In the developing world average annual mortality between the ages of 15 and 60 is estimated to be around 0.5 per 100 person years.2 Vital registration systems are rare in developing countries, but in Zambia company mortality records are likely to be accurate because funeral benefits are substantial. Some employees could have retired early because of ill health and so would not appear in the mortality figures when they died. We believe, however, that few deaths will have been missed because normal employment practice allows employees to remain on sick leave for prolonged periods. Buve et al found that mortality in female nurses from two hospitals in Zambia rose from 0.2-2.7 per 100 person years between 1980 and 1991.3 Our data, collected from a much larger population, fall well within their 95% confidence interval.

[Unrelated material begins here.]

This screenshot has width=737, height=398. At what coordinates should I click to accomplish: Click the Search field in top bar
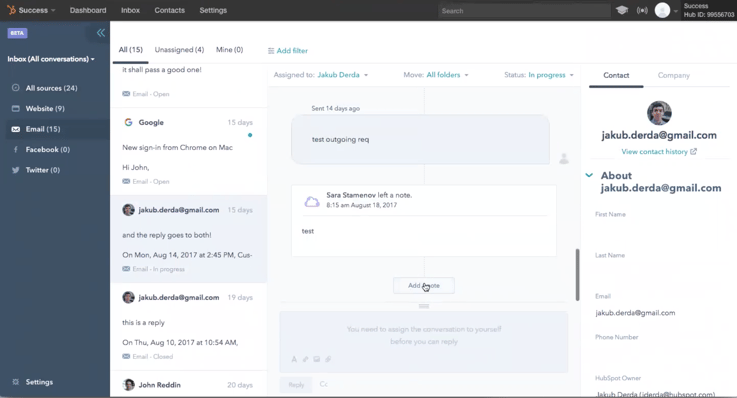[524, 10]
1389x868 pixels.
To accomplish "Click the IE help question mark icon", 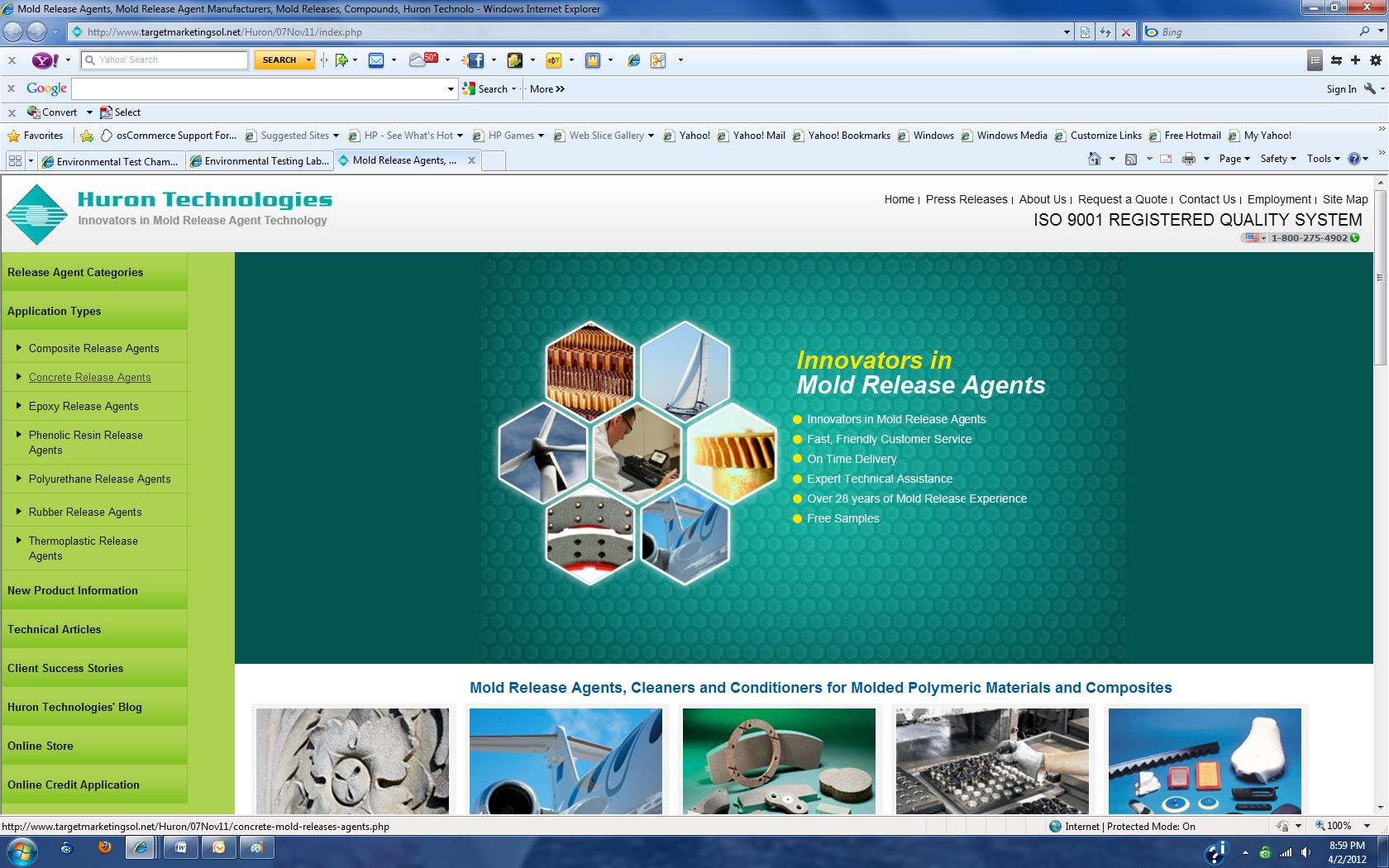I will tap(1354, 159).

This increase in crude mortality cannot be definitely attributed to HIV infection as most companies do not record the cause of death. There was an increase in reporting of death from HIV infection and also from tuberculosis and diarrhoea, which are strongly associated with HIV infection in Africa.4 5 HIV testing has not been widely available in Zambia and great stigma still exists. Deaths from HIV infection are seldom recorded, even in official statistics, since both doctors and relatives are reluctant to acknowledge publicity that HIV was the cause.
The businesses were not selected randomly. Some had approached Kara Counselling to ask for HIV education programmes while others had been approached through an informal network of contacts in the business community. Unemployment is a major problem in Zambia. The study population therefore does not represent those with the least income and the worst nutrition.
The increase is sufficiently striking to make it unlikely that changes in the demography of the study population could account for it. None of the managers interviewed commented on such changes. Managers in some of the larger companies had noticed a rising mortality among their own workforces, but the aggregation of various different businesses provides strong evidence that the death rate is rising among Zambian employees.